» Brief:
Scan the records below for the string "agent" and return every line where it appears.

Data entries:
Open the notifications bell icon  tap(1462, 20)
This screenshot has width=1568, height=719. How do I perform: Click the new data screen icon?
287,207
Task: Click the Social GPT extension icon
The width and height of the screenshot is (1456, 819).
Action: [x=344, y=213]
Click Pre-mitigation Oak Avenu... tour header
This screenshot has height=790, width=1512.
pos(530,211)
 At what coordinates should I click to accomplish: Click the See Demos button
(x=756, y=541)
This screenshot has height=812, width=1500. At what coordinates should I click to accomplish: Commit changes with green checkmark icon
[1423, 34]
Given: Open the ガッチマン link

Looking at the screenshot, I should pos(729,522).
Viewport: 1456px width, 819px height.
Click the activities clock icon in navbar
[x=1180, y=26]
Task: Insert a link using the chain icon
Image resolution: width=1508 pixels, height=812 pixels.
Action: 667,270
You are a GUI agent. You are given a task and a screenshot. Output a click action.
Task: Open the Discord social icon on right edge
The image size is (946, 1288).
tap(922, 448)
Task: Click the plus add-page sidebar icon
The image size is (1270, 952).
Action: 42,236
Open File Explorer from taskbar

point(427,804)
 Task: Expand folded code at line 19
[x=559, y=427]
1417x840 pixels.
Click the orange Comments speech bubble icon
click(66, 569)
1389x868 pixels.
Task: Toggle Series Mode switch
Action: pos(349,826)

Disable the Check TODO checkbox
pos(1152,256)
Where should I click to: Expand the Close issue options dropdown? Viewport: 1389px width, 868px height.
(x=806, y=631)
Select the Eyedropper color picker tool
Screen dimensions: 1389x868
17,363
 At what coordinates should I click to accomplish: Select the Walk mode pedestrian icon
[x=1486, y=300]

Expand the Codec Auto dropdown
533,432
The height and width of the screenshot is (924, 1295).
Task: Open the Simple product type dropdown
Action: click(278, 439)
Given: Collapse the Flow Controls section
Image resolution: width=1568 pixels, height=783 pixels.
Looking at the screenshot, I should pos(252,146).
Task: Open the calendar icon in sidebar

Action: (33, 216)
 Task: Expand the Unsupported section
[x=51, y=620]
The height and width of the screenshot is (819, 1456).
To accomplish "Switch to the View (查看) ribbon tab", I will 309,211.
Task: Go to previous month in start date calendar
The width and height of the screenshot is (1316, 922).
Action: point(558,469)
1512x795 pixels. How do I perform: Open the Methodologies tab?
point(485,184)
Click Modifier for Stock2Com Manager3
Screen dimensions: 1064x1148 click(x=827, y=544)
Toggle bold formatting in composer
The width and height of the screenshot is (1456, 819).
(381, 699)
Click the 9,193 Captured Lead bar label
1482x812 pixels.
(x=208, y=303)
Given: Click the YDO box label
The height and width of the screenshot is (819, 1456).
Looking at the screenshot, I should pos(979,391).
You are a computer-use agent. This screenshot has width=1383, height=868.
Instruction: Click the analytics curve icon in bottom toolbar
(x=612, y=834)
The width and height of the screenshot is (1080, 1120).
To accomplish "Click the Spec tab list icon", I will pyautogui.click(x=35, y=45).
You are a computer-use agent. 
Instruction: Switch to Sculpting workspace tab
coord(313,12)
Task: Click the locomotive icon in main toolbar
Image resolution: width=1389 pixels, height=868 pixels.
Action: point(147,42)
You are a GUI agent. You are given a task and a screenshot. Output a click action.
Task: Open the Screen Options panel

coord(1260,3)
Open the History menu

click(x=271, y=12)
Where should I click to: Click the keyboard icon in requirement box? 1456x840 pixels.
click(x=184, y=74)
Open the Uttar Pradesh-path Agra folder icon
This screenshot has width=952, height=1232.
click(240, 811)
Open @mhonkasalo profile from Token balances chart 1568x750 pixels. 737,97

» Result:
You are a GUI agent. You are given a task and a screenshot. Output a click action.
You are a computer-use agent. This screenshot has width=1383, height=868.
You are a computer-use agent. 
You are a GUI agent. You are given a task and a screenshot. Output a click action.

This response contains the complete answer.